> **Task to carry out**
Which lines run from the start of the data below to the line containing "Task: Click the reverb LEVEL knob"? Set them down exactly, with none added.

# # # #

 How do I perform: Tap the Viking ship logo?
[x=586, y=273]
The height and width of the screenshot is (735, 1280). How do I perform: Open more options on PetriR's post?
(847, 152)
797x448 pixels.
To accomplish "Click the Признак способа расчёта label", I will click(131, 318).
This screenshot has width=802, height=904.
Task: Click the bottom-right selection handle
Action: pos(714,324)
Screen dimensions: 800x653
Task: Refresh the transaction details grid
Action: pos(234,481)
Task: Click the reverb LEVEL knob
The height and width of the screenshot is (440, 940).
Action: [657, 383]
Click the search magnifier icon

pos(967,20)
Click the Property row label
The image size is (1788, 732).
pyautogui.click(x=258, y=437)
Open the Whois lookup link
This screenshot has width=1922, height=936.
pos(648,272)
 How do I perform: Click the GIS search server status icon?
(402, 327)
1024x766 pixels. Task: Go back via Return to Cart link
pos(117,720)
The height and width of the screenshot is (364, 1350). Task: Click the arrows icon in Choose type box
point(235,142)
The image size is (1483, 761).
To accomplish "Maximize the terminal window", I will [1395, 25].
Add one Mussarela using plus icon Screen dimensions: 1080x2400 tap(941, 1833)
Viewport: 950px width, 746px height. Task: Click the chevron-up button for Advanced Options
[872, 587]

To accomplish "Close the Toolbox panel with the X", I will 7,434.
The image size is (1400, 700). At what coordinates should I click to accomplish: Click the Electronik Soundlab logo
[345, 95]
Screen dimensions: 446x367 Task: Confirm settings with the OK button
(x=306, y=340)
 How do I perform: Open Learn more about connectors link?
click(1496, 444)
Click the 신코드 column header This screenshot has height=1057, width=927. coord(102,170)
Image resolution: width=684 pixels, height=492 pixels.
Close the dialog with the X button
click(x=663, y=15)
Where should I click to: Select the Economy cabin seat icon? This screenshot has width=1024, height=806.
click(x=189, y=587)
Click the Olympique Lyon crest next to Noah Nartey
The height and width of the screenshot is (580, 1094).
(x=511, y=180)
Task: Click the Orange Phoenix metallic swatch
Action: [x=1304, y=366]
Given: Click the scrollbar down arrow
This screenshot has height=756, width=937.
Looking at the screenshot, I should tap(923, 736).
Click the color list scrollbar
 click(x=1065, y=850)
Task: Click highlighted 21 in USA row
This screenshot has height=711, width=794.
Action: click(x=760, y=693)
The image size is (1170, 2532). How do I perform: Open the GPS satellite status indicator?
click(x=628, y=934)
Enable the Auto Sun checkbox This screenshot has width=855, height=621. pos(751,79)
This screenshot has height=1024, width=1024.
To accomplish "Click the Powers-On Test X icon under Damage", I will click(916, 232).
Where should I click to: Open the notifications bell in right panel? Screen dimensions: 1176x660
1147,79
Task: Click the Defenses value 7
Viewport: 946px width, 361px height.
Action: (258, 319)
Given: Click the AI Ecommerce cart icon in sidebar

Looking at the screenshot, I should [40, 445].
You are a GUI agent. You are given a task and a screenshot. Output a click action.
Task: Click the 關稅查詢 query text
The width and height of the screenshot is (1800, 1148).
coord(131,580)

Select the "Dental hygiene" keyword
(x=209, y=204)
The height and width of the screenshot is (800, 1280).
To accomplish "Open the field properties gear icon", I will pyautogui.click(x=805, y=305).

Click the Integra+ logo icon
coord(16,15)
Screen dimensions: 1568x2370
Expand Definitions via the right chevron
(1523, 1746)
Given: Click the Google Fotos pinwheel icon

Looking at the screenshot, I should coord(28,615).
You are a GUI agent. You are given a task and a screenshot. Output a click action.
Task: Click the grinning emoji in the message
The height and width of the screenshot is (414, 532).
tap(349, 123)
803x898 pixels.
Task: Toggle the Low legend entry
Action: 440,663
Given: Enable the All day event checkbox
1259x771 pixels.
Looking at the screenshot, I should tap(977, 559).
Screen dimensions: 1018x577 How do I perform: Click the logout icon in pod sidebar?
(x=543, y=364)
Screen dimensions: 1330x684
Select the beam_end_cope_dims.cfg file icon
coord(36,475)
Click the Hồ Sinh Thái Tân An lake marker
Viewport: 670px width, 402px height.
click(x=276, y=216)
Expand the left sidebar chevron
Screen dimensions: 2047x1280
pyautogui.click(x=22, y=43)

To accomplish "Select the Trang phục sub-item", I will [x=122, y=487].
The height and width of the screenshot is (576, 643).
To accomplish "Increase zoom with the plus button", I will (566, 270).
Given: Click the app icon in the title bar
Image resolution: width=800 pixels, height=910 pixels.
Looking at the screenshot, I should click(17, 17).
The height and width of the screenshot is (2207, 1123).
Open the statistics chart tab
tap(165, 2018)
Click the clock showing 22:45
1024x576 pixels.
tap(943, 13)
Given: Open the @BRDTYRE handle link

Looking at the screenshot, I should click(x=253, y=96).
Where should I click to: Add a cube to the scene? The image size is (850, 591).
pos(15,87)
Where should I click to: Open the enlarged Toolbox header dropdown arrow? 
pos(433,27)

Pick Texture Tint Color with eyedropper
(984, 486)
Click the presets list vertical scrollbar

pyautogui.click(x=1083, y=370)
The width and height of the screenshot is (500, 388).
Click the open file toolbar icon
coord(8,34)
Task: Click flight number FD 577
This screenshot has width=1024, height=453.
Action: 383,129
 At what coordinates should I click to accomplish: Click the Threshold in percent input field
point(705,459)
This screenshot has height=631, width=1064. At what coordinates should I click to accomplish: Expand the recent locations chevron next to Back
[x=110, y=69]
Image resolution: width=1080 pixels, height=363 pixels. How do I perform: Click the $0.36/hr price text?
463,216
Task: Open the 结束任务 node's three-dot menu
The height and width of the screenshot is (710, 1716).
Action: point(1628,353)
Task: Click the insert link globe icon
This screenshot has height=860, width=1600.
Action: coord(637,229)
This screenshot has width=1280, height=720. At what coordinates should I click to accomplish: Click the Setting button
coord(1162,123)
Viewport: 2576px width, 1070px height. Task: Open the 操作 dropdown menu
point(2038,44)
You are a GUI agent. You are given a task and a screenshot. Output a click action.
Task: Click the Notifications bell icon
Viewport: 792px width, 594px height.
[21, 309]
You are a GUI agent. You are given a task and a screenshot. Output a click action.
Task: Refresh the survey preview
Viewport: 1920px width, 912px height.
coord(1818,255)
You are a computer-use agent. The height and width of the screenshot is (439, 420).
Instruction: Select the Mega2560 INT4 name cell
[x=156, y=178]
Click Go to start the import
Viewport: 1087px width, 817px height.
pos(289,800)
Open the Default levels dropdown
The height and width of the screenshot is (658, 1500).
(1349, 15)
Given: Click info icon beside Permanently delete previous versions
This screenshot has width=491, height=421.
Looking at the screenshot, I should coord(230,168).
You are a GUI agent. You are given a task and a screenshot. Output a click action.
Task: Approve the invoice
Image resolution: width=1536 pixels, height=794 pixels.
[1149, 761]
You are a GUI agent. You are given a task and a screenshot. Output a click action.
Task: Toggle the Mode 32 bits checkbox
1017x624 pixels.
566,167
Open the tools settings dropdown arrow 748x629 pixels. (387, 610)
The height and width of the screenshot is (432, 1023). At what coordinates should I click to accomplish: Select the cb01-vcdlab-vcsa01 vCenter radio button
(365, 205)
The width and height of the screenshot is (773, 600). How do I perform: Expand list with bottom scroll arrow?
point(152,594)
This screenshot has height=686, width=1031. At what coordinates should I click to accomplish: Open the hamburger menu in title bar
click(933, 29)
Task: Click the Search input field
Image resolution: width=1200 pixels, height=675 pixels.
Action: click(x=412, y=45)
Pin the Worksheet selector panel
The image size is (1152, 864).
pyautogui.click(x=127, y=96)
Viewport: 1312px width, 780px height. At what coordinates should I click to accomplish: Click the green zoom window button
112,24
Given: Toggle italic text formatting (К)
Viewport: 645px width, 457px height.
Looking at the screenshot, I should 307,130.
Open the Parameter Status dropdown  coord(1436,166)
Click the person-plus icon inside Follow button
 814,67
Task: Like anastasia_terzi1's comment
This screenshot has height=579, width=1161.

# # # #

> **Solved problem**
 How do I perform: Tap the Viking ship logo?
[x=586, y=273]
The height and width of the screenshot is (735, 1280). How do I perform: Open more options on PetriR's post?
(847, 152)
797x448 pixels.
To accomplish "Click the Признак способа расчёта label", I will click(131, 318).
This screenshot has width=802, height=904.
Task: Click the bottom-right selection handle
Action: pos(714,324)
Screen dimensions: 800x653
Task: Refresh the transaction details grid
Action: pos(234,481)
Task: Click the reverb LEVEL knob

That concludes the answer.